> _TASK DETAILS_: Within the entries below, find the portion that opens with the line containing "Where should I click to: Open the rtx-4090" and closes with the line containing "Given: Open the Discussion tab". Retype that portion exactly and only.

[Extracted data entries]
== Segment start ==

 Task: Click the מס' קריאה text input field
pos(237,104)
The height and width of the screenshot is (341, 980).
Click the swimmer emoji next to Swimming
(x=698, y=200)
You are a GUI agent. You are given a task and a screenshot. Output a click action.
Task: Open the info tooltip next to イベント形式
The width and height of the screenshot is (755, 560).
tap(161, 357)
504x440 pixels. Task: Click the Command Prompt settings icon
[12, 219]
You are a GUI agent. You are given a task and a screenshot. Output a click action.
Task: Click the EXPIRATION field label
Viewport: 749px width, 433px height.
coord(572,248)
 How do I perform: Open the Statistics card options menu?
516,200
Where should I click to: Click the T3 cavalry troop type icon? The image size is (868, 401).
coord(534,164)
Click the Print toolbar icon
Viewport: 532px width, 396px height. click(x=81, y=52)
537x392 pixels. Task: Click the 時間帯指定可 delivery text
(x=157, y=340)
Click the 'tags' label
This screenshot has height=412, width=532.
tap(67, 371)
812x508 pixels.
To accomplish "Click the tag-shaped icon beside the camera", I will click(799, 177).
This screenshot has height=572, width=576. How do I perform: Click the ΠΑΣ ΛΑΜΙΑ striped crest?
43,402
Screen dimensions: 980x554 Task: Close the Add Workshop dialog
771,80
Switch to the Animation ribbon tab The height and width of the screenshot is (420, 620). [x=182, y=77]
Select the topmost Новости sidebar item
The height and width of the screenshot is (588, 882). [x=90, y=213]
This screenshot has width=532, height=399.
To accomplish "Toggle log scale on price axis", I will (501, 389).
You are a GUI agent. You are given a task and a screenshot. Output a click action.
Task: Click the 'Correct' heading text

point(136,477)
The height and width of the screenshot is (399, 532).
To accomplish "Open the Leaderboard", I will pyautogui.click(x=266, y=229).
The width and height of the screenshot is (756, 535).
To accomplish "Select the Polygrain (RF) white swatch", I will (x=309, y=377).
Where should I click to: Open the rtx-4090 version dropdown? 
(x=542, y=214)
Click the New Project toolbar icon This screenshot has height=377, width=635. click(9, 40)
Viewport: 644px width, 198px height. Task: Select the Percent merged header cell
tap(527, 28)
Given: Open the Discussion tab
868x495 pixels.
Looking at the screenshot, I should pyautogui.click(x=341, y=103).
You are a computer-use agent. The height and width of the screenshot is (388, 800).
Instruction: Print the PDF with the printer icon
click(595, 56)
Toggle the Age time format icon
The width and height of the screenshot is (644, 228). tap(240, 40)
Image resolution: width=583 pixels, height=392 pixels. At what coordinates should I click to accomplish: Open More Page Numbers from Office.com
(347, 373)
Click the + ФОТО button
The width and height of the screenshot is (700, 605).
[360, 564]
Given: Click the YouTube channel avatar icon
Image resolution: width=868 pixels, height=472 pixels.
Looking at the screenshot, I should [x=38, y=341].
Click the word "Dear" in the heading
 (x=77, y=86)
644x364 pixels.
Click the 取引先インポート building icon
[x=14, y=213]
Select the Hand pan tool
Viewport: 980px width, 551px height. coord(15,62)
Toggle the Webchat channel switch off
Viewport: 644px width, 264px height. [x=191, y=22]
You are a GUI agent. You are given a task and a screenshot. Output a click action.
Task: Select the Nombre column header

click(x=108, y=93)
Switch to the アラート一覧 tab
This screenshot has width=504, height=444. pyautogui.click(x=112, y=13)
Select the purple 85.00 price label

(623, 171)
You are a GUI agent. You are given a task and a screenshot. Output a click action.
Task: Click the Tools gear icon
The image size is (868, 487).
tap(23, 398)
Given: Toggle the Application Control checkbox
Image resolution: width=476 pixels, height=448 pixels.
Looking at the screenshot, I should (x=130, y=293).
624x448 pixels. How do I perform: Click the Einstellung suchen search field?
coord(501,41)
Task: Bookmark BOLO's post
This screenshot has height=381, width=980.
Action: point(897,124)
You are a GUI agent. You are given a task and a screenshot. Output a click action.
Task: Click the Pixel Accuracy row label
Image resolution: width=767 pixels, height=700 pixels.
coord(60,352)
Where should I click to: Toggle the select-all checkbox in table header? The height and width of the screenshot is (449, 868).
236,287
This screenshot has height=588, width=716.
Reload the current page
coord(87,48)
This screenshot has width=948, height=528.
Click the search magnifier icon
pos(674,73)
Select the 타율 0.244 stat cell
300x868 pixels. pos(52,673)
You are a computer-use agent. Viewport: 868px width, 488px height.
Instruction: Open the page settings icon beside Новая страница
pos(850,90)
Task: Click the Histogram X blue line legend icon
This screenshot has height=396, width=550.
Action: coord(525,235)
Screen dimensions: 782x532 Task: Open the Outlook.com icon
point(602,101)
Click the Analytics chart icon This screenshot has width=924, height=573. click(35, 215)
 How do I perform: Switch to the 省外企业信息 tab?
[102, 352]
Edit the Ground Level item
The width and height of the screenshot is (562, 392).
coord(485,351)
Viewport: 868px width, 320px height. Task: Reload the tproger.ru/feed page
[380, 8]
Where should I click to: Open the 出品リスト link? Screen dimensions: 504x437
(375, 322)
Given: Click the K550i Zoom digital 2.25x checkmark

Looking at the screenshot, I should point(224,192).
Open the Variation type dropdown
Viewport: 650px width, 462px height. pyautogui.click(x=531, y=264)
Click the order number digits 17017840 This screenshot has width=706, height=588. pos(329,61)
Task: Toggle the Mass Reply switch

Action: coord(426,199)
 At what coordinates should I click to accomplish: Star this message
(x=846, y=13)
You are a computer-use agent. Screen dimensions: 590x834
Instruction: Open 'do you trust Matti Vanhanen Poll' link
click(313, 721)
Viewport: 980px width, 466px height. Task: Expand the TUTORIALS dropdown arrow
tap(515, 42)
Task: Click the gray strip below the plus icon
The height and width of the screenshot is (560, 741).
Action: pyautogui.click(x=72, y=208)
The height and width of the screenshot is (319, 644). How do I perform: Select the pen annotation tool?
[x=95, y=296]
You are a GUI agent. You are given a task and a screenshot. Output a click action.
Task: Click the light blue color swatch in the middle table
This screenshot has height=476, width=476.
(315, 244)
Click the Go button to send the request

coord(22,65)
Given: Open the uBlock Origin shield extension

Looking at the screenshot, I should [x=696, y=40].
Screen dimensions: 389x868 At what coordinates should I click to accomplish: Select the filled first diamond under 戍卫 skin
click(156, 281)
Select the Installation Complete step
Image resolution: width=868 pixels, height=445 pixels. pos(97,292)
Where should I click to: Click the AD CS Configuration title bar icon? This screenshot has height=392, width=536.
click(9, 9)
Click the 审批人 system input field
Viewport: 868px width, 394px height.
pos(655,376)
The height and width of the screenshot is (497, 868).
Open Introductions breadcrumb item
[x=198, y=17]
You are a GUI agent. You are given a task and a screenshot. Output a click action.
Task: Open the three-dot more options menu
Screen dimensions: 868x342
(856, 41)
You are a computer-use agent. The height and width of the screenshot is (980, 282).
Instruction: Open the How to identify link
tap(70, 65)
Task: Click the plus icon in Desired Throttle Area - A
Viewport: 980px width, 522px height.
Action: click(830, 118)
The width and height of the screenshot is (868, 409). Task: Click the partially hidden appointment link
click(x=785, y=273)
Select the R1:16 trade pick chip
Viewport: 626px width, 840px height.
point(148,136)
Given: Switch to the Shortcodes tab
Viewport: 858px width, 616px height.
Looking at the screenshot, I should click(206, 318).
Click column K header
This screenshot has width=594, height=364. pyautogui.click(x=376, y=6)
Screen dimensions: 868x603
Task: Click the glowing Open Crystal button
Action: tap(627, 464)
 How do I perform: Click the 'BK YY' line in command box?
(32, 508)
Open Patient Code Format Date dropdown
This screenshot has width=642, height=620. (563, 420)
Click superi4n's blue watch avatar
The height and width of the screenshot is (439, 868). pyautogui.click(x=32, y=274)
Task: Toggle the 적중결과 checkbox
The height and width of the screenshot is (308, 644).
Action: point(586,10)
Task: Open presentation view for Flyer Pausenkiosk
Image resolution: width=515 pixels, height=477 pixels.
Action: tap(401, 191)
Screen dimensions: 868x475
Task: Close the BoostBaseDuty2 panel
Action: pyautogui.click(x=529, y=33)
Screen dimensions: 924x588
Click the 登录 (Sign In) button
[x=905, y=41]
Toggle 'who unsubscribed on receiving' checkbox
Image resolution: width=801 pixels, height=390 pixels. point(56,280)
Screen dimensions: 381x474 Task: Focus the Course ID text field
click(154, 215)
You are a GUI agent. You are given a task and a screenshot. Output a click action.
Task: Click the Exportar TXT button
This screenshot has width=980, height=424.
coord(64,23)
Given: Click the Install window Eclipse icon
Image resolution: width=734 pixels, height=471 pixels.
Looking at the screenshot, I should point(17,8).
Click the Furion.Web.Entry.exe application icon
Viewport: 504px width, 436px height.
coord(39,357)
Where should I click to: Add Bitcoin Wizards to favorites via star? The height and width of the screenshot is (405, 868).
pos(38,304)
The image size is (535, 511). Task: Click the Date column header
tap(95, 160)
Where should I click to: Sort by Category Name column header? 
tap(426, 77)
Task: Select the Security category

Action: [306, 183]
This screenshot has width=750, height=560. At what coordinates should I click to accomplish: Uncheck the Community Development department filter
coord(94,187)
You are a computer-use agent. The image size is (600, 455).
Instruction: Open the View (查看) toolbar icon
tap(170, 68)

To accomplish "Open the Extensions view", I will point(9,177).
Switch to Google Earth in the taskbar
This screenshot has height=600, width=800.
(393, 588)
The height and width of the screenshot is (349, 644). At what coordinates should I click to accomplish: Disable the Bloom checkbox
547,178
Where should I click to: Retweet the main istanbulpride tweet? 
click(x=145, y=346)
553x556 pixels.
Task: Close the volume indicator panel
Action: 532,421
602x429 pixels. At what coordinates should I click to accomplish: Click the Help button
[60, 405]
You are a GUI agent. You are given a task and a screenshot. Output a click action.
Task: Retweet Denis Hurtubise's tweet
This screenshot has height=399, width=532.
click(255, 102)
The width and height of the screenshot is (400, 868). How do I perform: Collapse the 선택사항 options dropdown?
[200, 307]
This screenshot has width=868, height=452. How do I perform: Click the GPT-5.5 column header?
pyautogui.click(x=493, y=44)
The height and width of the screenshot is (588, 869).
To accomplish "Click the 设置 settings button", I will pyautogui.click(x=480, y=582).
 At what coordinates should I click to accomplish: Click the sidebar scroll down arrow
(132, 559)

== Segment end ==

> _THE COMPLETED TASK_:
Where should I click to: Open the rtx-4090 version dropdown? 
(x=542, y=214)
Click the New Project toolbar icon This screenshot has height=377, width=635. click(9, 40)
Viewport: 644px width, 198px height. Task: Select the Percent merged header cell
tap(527, 28)
Given: Open the Discussion tab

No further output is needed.